- Information provided -
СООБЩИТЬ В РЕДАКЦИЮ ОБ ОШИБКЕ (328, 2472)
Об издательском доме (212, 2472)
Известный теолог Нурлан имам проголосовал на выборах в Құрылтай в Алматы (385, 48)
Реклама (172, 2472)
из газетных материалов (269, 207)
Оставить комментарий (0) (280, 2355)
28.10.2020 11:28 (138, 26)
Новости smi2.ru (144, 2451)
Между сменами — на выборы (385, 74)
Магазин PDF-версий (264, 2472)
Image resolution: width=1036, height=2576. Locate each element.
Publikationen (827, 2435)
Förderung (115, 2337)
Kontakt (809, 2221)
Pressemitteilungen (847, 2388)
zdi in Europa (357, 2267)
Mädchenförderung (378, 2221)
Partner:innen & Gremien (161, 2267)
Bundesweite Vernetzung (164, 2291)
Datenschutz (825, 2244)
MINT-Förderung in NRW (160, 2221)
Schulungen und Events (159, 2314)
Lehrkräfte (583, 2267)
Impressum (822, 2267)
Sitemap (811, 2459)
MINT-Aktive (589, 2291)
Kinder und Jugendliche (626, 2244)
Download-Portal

- What the exercise asks -
Copy nothing except the lines from the one holding "Partner:innen & Gremien (161, 2267)" through the last line of the data above, and return them exactly.

- Solution to the problem -
Partner:innen & Gremien (161, 2267)
Bundesweite Vernetzung (164, 2291)
Datenschutz (825, 2244)
MINT-Förderung in NRW (160, 2221)
Schulungen und Events (159, 2314)
Lehrkräfte (583, 2267)
Impressum (822, 2267)
Sitemap (811, 2459)
MINT-Aktive (589, 2291)
Kinder und Jugendliche (626, 2244)
Download-Portal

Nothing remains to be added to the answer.